[openstack-dev] PCI-passthrough - preliminary meeting this WEDNESDAY 10am PST / 7pm CET

Irena Berezovsky irenab at mellanox.com
Fri Apr 5 16:06:36 UTC 2013

Thank you for hosting the discussion.
I feel we jumped into the details without formalizing the tenant/provider use cases. I think  it worth to define  End2End user stories and take gradual steps for solution. It can definitely be outlined by the blueprint.
I  think that Quantum related questions are still to be discussed:
--  Is it extension or plugin. If its plugin is it generic or vendor specific
--  Impact on Nova - Quantum interaction
-- Does it require Quantum Scheduling
We can discuss it either prior to the summit (webex, emails) or at the summit.

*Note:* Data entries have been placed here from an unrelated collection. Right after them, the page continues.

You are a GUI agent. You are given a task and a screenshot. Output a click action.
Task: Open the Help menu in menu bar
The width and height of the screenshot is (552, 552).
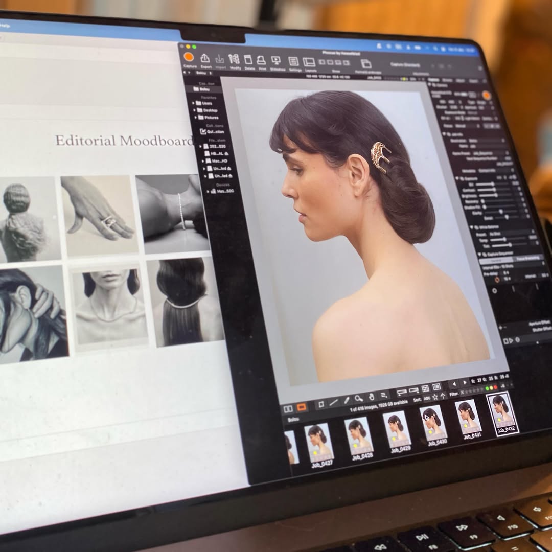pos(4,26)
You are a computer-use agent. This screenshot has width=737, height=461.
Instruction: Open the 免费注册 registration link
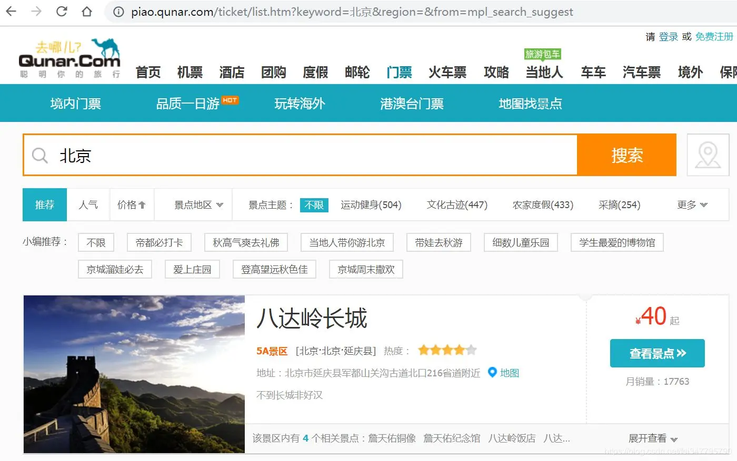(713, 37)
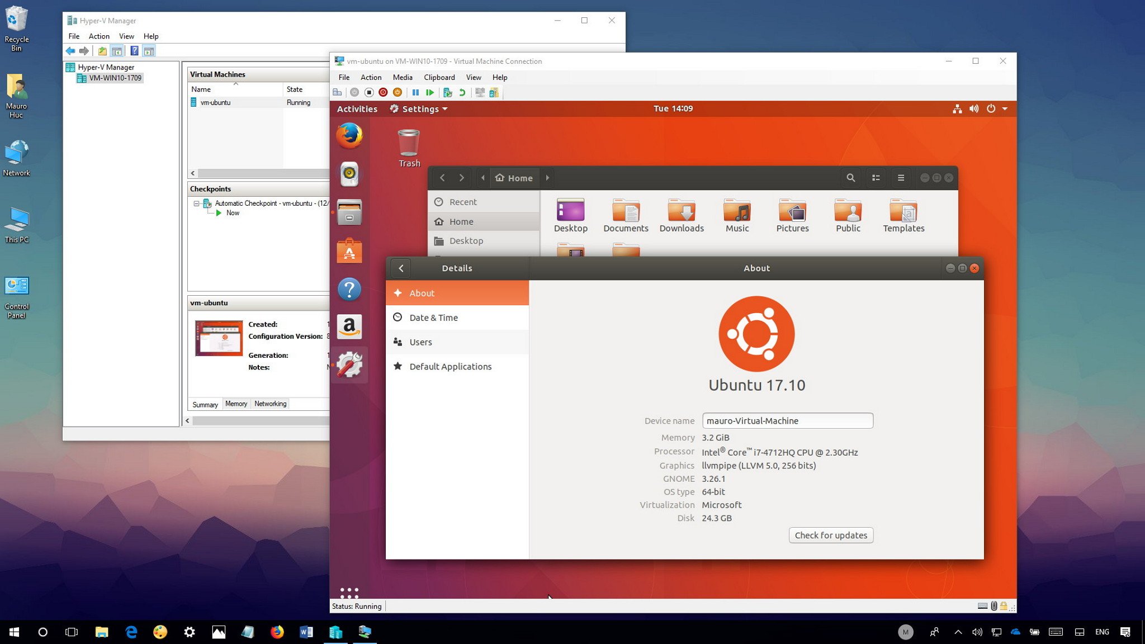Click the Settings gear icon in Ubuntu dock
1145x644 pixels.
pos(348,364)
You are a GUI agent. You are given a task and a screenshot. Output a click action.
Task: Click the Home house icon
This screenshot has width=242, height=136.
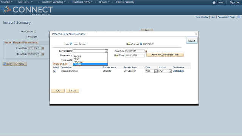click(x=214, y=2)
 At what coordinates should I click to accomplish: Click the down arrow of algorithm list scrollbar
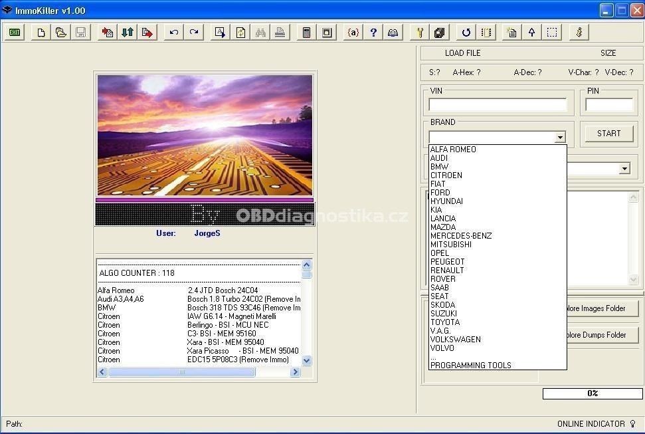point(306,360)
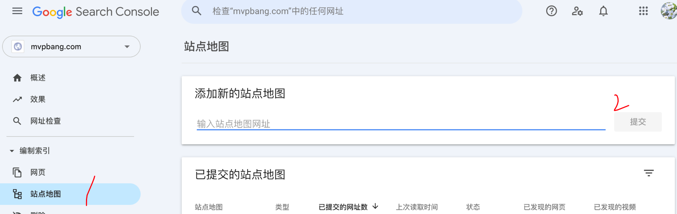677x214 pixels.
Task: Select 网址检查 URL inspection magnifier icon
Action: (17, 121)
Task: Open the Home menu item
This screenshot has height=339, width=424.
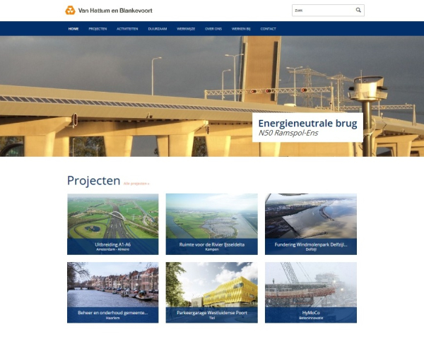Action: point(73,29)
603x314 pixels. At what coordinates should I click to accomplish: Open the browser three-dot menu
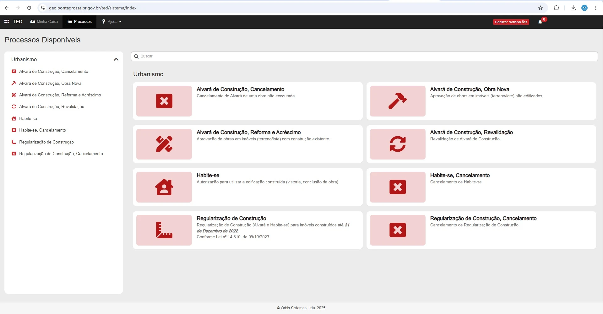click(x=595, y=8)
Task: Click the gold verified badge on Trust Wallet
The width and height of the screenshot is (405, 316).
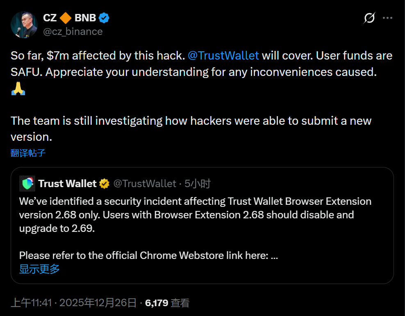Action: click(x=105, y=183)
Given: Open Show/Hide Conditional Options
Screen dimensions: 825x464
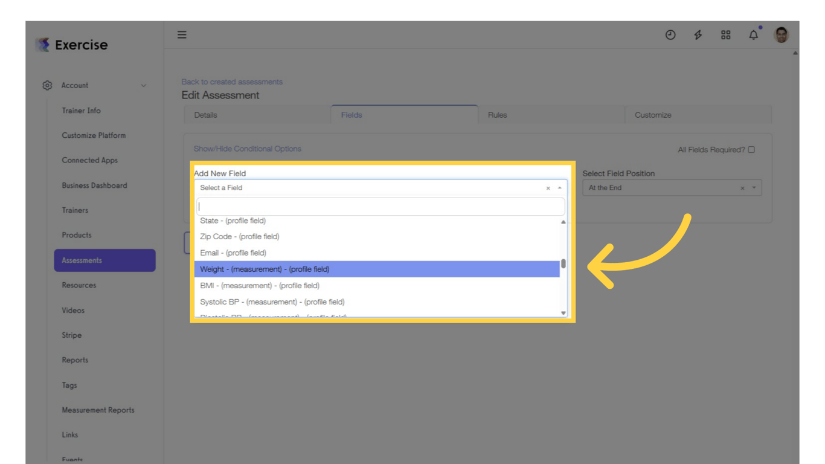Looking at the screenshot, I should click(247, 149).
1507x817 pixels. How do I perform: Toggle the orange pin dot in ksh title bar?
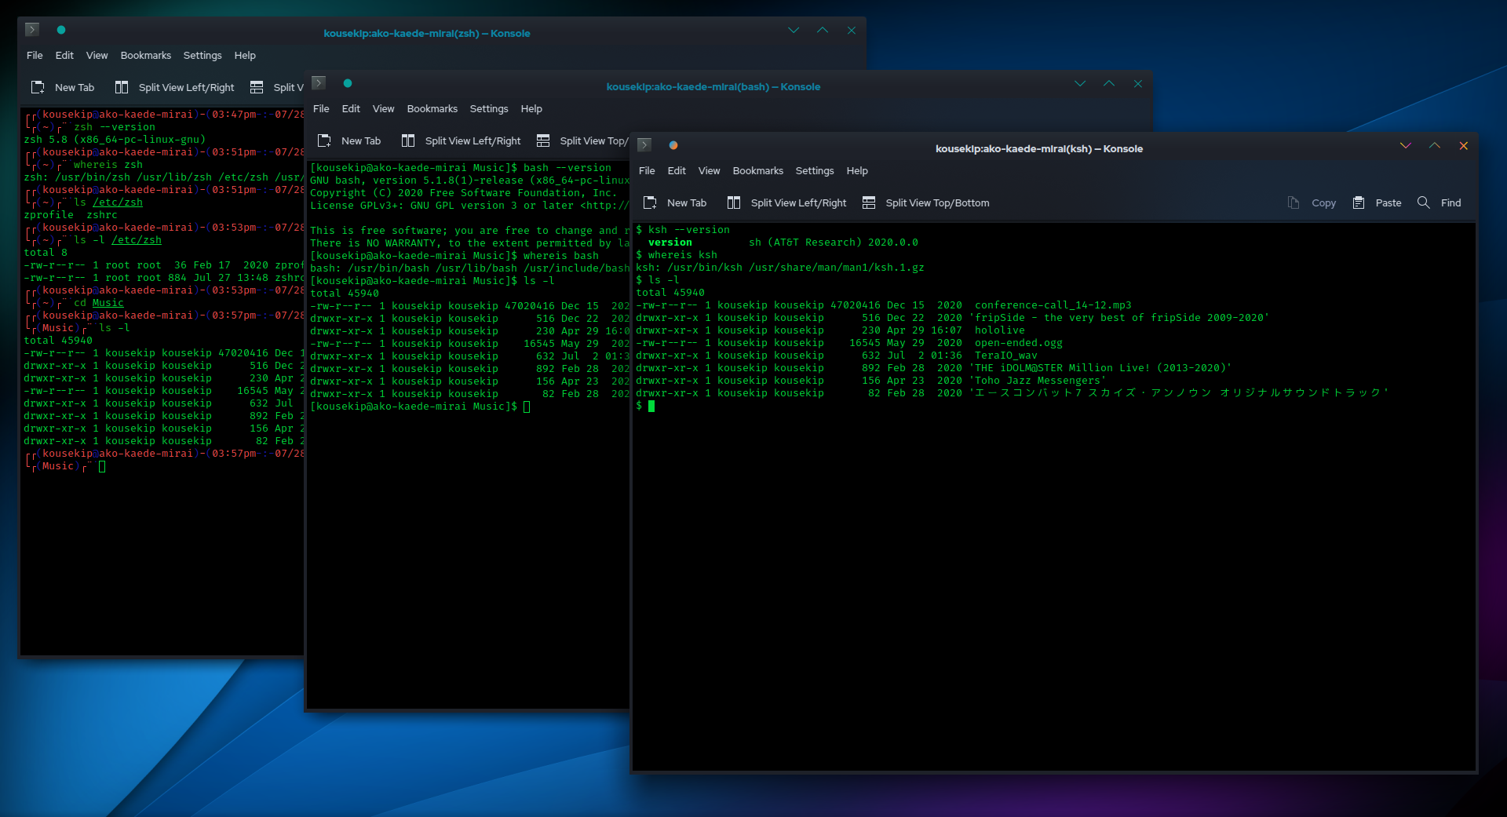(673, 145)
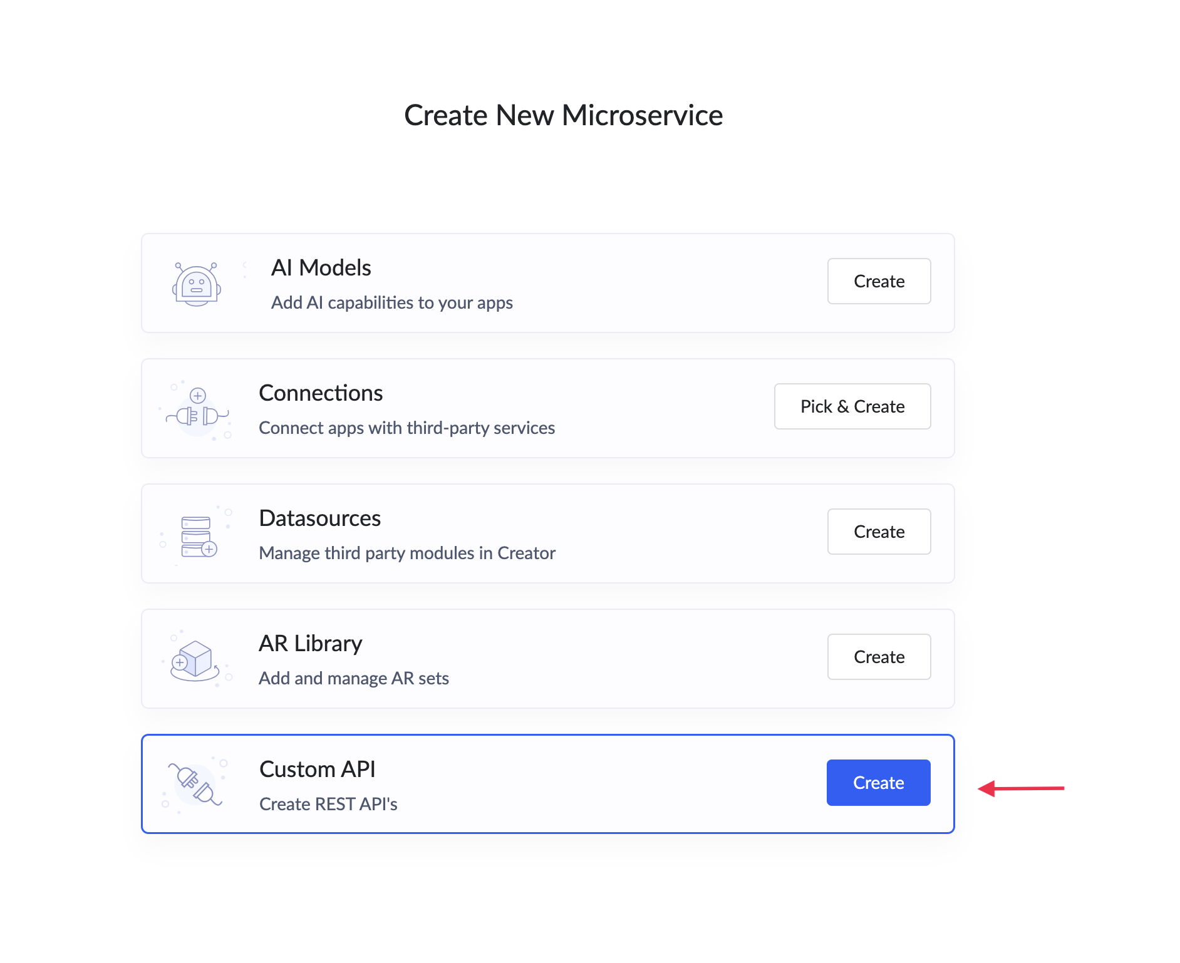Click 'Add AI capabilities to your apps' description

pos(391,303)
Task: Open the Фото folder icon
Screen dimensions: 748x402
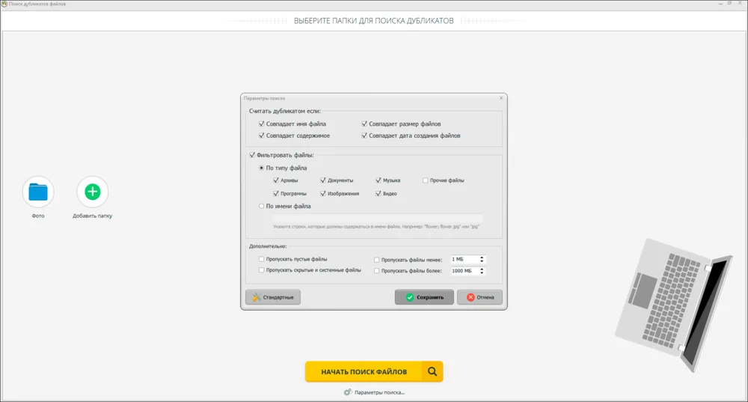Action: point(38,192)
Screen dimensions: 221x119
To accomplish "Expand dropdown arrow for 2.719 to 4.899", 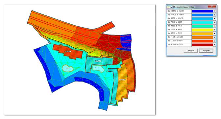I will (214, 30).
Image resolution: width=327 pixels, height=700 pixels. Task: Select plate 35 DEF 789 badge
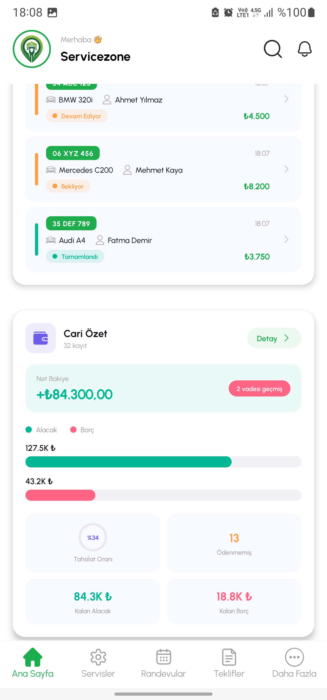pos(71,223)
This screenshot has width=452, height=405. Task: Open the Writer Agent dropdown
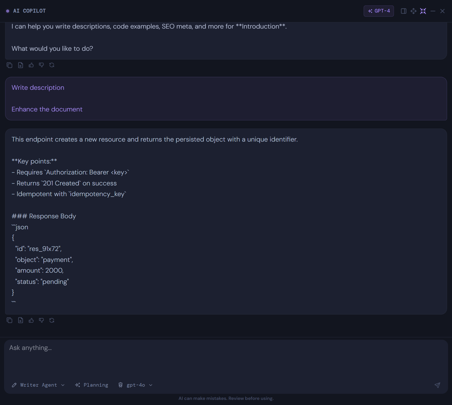(x=38, y=385)
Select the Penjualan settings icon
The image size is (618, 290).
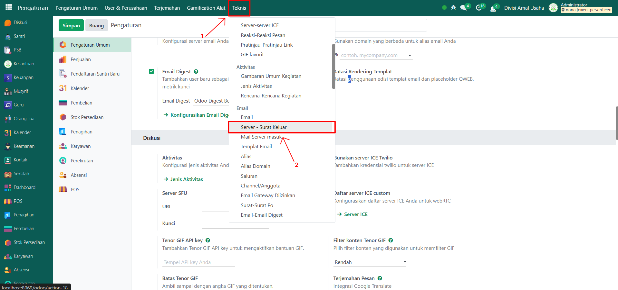[63, 59]
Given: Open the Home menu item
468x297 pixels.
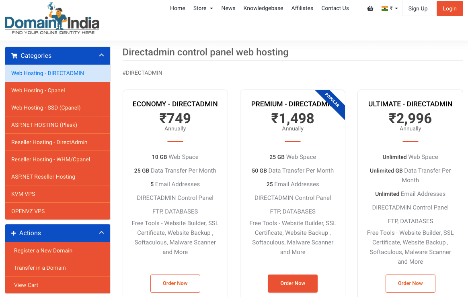Looking at the screenshot, I should 177,8.
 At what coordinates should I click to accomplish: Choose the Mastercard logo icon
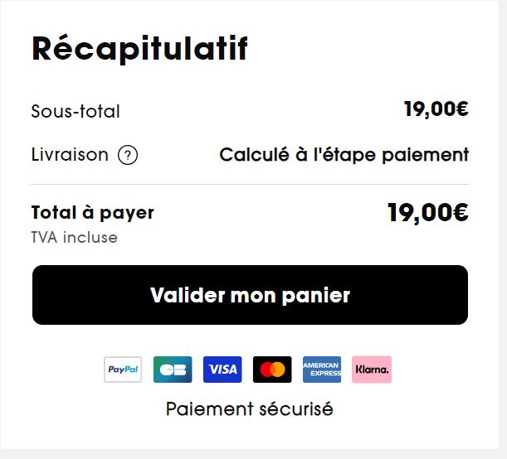[x=272, y=370]
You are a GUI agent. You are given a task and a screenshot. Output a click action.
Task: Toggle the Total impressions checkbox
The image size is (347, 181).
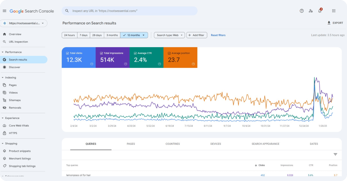[x=102, y=53]
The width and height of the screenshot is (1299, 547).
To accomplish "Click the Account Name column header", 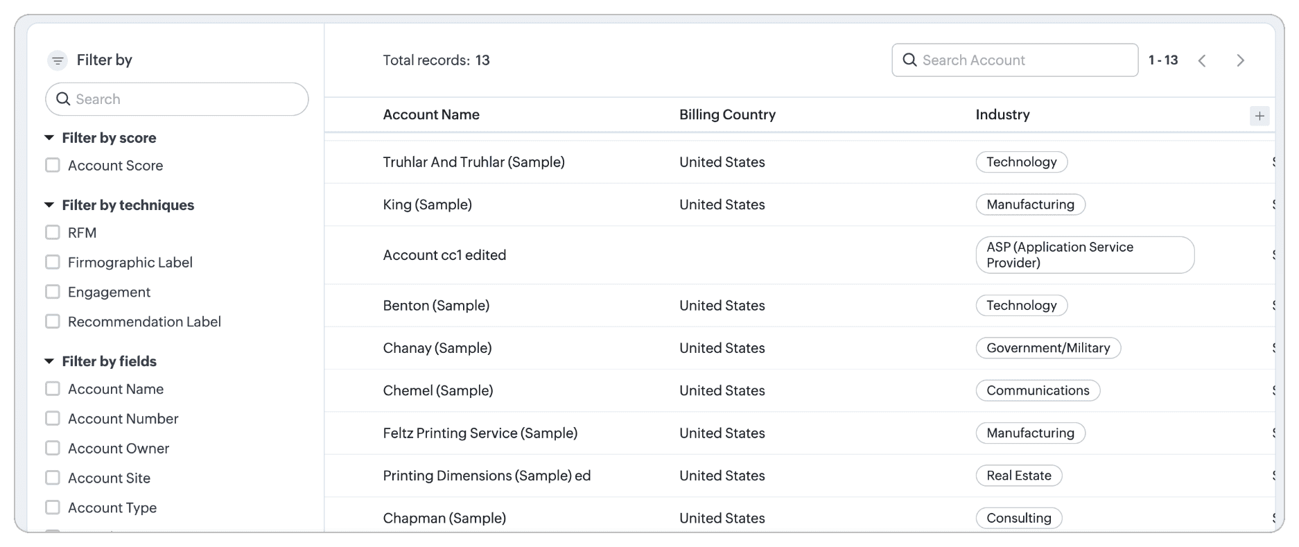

From: froggienator at gmail.com [mailto:froggienator at gmail.com] On Behalf Of Ian Wells
Sent: Wednesday, April 03, 2013 9:35 PM
To: Jiang, Yunhong; Itzik Brown; Vladimir Popovski; Irena Berezovsky; niilo.minkkinen.ext at nsn.com; Chuck Short; OpenStack Development Mailing List
Cc: Ian Wells (iawells at cisco.com)
Subject: Re: PCI-passthrough - preliminary meeting this WEDNESDAY 10am PST / 7pm CET

Thanks for attending, everyone!

Here's the notes from the meeting today (generally formatted as title - slide content - comments from meeting).  Out of attachment-phobia I've taken the text out of the presentation.  They're a bit brief, so feel free to ask for clarification if it's needed.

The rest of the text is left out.